Die PerformerInnen, seit 2007 artist-in residence am Berliner Hebbel am Ufer, die mit ihren Stücken internationale Erfolge verbuchen, planen für 2013 die Produktion „Black Bismarck“ zum Thema Post-, Anti- und Neo-Kolonialismus und präsentierten beim Festival Foreign Affairs den ersten Zwischenstand ihrer Recherche als kabarettistischen Dia-Vortrag.

Pointiert, geistreich und sehr fundiert geschieht hier die Demontage des „eisernen Kanzlers“, der 1884 in Berlin die „Kongo-Konferenz“ einberief, bei der die europäischen Mächte den afrikanischen Kontinent unter sich aufteilten und willkürlich Grenzen festlegten, die z.T. bis heute gültig sind und immer wieder politische Konflikte verursachen.

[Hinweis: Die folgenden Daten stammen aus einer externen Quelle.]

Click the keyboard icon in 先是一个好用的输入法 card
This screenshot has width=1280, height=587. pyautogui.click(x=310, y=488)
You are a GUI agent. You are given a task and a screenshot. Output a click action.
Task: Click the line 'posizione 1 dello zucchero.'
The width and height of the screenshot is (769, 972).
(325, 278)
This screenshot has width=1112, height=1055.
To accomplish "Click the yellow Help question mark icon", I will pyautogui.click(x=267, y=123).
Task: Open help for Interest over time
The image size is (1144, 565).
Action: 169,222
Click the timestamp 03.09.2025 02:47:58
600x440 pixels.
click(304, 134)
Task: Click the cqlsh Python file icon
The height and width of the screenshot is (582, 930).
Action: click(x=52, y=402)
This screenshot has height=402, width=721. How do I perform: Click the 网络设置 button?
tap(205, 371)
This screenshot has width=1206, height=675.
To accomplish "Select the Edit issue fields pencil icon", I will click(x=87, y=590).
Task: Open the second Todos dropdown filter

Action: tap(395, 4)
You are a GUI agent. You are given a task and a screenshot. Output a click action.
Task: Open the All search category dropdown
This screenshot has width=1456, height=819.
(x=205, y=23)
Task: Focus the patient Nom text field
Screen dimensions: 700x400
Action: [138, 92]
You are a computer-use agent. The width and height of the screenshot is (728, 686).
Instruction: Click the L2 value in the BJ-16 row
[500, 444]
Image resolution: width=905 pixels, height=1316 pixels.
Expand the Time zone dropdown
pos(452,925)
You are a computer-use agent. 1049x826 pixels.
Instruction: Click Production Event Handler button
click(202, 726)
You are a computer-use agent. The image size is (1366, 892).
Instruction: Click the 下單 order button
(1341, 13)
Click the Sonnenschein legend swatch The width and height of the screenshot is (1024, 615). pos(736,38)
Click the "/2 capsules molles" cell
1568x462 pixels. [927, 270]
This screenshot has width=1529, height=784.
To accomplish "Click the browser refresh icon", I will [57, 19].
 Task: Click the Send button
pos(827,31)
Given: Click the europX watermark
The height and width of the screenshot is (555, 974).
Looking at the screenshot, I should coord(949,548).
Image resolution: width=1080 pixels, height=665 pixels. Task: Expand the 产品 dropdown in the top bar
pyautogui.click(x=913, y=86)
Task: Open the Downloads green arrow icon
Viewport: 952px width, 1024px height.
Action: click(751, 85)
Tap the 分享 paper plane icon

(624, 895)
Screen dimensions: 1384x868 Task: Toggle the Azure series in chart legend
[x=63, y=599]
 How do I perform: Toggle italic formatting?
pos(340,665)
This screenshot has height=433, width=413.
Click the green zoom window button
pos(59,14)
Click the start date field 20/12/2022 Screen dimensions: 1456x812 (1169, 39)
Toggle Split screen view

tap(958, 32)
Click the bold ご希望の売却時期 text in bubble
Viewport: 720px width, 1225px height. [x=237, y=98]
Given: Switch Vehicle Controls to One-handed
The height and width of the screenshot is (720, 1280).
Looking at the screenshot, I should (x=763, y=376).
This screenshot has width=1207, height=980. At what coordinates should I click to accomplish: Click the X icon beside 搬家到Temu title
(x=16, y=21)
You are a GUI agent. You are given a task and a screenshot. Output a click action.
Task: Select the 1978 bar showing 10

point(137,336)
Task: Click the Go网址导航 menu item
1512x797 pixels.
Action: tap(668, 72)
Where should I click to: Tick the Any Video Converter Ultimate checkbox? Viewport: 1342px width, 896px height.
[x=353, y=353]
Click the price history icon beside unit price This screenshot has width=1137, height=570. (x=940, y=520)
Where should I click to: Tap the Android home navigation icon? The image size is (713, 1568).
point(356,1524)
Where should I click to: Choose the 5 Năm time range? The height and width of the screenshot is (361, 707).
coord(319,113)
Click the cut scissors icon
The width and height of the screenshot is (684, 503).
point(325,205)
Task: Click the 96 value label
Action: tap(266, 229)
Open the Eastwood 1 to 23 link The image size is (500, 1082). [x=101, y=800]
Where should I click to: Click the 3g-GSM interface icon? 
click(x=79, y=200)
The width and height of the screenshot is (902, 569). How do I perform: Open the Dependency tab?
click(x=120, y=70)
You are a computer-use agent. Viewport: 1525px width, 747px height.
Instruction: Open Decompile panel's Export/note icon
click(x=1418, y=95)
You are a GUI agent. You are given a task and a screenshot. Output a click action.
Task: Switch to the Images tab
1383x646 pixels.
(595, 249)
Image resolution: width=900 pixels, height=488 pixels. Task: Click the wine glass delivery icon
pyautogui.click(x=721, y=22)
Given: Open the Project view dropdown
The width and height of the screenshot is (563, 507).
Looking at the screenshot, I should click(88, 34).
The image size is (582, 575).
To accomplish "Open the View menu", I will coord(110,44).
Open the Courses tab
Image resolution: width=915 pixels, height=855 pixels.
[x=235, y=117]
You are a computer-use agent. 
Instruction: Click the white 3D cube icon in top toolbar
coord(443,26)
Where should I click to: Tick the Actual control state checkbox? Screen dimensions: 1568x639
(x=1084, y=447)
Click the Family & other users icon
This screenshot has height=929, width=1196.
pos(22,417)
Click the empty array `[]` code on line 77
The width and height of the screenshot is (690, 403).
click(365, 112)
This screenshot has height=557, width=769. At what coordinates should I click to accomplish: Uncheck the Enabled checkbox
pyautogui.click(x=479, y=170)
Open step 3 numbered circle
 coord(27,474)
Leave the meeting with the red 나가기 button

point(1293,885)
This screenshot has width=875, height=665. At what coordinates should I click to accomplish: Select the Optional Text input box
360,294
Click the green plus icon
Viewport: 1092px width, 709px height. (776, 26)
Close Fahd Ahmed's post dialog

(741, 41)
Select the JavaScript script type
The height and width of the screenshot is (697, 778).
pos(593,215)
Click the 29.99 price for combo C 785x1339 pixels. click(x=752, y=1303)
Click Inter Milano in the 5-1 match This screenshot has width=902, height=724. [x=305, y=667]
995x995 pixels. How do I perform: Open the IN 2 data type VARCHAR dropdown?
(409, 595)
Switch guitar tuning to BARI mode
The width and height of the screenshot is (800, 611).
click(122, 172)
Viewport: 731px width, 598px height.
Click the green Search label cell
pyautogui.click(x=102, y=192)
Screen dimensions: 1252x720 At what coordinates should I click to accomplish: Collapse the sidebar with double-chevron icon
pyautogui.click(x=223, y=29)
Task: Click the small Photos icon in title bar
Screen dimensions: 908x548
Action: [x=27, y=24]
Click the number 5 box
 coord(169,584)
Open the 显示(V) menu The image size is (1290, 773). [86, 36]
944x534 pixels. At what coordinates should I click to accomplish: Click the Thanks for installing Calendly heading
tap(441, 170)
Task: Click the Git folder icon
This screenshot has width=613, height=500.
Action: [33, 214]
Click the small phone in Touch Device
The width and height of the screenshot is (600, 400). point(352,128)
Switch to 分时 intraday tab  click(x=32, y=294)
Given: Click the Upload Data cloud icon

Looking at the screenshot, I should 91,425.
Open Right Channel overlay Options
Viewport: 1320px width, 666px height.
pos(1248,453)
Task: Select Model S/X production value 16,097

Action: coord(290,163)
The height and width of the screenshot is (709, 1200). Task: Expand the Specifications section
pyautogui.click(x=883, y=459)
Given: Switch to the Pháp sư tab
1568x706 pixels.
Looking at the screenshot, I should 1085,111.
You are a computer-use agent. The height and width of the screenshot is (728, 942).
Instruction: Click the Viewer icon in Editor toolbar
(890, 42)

Unkritische Bismarck-Verehrung, wie sie u.a. in Bismarck-Türmen in 173 deutschen Städten zum Ausdruck kommt, deutsche Ahnungslosigkeit in Bezug auf den von Deutschen begangenen Völkermord während der Kolonialzeit, harmlos daher kommender Rassismus in Schlagern und bei Afrika-Parties und, nicht zuletzt, die anhaltende Bevormundung und Ausbeutung afrikanischer Staaten durch Europa, weisen darauf hin, dass die Ideologie der weißen Herrenmenschen nicht nur die Sache einiger Rechtsradikaler ist.

Die PerformerInnen zitieren Toni Morrison, kombinieren historische und aktuelle Dokumente und machen den ganz selbstverständlich immer noch deutsche Köpfe beherrschenden Kolonialismus schmerzhaft bewusst.